ASSIGNMENT » Search the data for the word "Privacy" and copy out every line that has it.

DATASET »
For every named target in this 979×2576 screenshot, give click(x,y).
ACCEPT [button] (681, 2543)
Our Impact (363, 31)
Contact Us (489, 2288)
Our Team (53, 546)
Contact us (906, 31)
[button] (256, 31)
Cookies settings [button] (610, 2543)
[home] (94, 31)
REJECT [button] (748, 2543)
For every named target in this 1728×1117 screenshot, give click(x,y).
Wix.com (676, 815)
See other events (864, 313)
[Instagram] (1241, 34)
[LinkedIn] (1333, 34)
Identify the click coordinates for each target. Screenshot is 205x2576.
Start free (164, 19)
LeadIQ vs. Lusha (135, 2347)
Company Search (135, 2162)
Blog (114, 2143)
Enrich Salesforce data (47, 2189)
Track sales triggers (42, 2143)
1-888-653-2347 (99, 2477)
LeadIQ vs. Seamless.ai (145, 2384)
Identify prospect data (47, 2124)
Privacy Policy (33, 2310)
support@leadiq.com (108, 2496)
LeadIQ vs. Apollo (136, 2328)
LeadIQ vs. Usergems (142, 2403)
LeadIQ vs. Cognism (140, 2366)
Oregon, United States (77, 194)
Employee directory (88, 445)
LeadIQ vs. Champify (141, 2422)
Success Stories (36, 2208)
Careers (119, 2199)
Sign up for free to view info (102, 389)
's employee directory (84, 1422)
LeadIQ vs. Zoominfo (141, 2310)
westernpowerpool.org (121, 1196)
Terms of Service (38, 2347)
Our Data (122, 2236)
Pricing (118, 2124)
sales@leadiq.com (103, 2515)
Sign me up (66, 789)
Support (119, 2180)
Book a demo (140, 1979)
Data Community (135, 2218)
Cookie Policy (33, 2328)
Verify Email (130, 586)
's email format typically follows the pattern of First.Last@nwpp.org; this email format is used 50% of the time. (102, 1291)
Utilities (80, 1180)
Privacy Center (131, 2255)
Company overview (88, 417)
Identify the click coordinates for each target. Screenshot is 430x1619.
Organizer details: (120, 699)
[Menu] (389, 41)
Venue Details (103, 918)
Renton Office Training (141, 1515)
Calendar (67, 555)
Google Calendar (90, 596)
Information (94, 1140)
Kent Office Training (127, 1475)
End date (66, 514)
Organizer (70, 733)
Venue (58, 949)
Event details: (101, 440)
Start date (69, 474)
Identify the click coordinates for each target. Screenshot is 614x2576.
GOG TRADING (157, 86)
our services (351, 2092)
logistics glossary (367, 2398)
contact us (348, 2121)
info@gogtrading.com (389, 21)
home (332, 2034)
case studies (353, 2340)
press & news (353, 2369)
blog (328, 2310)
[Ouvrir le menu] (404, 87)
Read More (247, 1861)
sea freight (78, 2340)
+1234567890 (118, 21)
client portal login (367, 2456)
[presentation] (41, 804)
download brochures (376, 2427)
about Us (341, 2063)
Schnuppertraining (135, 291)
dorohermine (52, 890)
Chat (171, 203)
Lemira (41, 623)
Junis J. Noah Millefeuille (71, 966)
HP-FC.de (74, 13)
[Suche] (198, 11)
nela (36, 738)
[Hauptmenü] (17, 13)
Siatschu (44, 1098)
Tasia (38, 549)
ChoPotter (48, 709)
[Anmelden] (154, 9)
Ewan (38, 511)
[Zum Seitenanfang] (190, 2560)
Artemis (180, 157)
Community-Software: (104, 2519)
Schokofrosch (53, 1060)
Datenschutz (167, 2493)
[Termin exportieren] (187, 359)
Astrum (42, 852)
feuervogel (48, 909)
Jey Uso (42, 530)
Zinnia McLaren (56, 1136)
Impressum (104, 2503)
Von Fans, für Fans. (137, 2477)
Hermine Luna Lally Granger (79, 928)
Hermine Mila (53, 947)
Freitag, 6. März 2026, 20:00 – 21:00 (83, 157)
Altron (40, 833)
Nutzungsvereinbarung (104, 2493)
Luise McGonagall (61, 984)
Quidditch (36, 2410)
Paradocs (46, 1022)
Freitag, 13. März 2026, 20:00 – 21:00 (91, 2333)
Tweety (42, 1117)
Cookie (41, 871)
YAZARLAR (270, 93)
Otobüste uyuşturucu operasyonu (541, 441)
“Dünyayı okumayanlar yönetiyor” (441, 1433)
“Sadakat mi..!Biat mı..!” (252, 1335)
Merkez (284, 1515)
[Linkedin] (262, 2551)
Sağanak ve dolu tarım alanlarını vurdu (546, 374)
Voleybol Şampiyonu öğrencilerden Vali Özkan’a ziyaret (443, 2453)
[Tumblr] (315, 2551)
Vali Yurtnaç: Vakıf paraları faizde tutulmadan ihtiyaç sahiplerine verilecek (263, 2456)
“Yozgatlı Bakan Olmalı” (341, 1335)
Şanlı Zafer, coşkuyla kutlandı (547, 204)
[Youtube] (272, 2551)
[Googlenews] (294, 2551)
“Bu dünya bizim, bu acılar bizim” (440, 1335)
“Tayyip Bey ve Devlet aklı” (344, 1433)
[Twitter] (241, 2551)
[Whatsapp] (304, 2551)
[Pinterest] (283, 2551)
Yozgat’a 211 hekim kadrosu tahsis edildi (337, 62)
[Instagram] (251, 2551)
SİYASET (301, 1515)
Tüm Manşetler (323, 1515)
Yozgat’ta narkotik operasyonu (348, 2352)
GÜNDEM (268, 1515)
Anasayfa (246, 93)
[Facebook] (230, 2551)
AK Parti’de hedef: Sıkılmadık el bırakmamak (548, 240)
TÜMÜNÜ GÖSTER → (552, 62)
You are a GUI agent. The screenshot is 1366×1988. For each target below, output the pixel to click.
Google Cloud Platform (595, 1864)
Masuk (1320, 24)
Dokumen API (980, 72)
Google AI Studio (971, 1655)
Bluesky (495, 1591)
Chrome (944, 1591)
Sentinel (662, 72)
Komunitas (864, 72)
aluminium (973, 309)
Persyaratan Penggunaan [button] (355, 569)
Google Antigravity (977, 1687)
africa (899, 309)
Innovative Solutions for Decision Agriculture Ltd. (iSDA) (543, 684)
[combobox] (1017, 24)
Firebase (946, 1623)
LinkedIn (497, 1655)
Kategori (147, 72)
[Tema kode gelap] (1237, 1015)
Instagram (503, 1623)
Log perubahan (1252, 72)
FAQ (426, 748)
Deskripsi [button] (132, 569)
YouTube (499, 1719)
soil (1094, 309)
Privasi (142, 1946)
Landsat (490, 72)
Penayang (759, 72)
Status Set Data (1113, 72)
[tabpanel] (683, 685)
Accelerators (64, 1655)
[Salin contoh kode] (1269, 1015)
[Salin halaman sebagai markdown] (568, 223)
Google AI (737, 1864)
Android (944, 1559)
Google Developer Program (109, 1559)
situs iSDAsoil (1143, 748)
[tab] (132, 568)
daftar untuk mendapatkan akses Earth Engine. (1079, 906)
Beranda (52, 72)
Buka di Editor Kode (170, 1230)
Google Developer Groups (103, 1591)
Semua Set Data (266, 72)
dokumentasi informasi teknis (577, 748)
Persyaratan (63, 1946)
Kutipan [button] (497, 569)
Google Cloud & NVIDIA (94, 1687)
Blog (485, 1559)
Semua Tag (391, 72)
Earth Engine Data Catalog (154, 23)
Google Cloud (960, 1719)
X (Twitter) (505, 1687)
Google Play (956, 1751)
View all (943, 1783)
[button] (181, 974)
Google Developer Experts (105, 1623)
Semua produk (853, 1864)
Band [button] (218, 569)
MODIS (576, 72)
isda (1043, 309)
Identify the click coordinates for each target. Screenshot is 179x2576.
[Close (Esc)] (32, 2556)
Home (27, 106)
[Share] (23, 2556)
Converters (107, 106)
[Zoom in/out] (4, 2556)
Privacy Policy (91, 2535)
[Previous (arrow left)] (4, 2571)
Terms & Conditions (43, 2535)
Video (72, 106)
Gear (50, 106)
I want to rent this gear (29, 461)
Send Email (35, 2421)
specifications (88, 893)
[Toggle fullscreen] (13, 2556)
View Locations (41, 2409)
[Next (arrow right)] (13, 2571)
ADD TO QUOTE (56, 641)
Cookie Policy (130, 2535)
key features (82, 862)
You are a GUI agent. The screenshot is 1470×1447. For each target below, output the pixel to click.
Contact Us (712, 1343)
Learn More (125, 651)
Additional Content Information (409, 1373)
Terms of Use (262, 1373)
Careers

ANSWER BOX »
Privacy Policy (33, 2310)
Privacy Center (131, 2255)
Privacy Policy (91, 2535)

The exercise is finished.